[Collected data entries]
╭──
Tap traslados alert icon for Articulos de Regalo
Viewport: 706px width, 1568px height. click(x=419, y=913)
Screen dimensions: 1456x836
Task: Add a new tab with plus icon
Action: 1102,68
╰──
Your objective: Copy every entry exactly.

Completed exercise:
Tap traslados alert icon for Articulos de Regalo
Viewport: 706px width, 1568px height. click(x=419, y=913)
Screen dimensions: 1456x836
Task: Add a new tab with plus icon
Action: 1102,68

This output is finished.